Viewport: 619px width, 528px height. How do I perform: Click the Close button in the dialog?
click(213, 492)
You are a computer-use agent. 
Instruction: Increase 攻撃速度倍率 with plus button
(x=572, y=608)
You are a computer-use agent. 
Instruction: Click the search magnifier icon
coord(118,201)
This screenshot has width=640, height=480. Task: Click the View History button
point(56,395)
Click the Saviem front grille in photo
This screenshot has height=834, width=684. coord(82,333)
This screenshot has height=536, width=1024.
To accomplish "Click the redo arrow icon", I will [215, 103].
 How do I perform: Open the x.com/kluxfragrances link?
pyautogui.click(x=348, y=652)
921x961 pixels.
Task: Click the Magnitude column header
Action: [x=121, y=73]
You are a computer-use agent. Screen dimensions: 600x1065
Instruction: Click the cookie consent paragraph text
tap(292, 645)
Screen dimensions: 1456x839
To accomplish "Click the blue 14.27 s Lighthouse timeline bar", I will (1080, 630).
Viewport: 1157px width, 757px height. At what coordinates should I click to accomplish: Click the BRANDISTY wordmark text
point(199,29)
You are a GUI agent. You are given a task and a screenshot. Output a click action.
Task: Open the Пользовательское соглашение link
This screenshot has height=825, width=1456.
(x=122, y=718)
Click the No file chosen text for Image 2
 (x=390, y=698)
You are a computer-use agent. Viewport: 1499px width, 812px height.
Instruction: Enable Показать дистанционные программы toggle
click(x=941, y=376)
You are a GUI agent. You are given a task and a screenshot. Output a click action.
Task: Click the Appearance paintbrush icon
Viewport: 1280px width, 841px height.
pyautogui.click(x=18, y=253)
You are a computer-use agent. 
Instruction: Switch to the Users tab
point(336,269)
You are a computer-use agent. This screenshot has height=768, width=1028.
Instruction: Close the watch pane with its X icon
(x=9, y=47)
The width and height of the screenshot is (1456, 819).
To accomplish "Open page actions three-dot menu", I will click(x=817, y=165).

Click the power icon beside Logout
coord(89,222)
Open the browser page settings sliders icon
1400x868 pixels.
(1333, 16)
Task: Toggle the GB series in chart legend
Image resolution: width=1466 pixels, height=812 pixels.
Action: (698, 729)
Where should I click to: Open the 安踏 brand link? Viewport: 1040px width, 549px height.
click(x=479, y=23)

———

* _BRIEF_
Write out all of the entries above again, word for word and line by line.

* _COMPLETE ANSWER_
Viewport: 619px width, 528px height. How do I perform: Click the Close button in the dialog?
click(213, 492)
You are a computer-use agent. 
Instruction: Increase 攻撃速度倍率 with plus button
(x=572, y=608)
You are a computer-use agent. 
Instruction: Click the search magnifier icon
coord(118,201)
This screenshot has width=640, height=480. Task: Click the View History button
point(56,395)
Click the Saviem front grille in photo
This screenshot has height=834, width=684. coord(82,333)
This screenshot has height=536, width=1024.
To accomplish "Click the redo arrow icon", I will [215, 103].
 How do I perform: Open the x.com/kluxfragrances link?
pyautogui.click(x=348, y=652)
921x961 pixels.
Task: Click the Magnitude column header
Action: [x=121, y=73]
You are a computer-use agent. Screen dimensions: 600x1065
Instruction: Click the cookie consent paragraph text
tap(292, 645)
Screen dimensions: 1456x839
To accomplish "Click the blue 14.27 s Lighthouse timeline bar", I will (1080, 630).
Viewport: 1157px width, 757px height. At what coordinates should I click to accomplish: Click the BRANDISTY wordmark text
point(199,29)
You are a GUI agent. You are given a task and a screenshot. Output a click action.
Task: Open the Пользовательское соглашение link
This screenshot has height=825, width=1456.
(x=122, y=718)
Click the No file chosen text for Image 2
 (x=390, y=698)
You are a computer-use agent. Viewport: 1499px width, 812px height.
Instruction: Enable Показать дистанционные программы toggle
click(x=941, y=376)
You are a GUI agent. You are given a task and a screenshot. Output a click action.
Task: Click the Appearance paintbrush icon
Viewport: 1280px width, 841px height.
pyautogui.click(x=18, y=253)
You are a computer-use agent. 
Instruction: Switch to the Users tab
point(336,269)
You are a computer-use agent. This screenshot has height=768, width=1028.
Instruction: Close the watch pane with its X icon
(x=9, y=47)
The width and height of the screenshot is (1456, 819).
To accomplish "Open page actions three-dot menu", I will click(x=817, y=165).

Click the power icon beside Logout
coord(89,222)
Open the browser page settings sliders icon
1400x868 pixels.
(1333, 16)
Task: Toggle the GB series in chart legend
Image resolution: width=1466 pixels, height=812 pixels.
Action: (698, 729)
Where should I click to: Open the 安踏 brand link? Viewport: 1040px width, 549px height.
click(x=479, y=23)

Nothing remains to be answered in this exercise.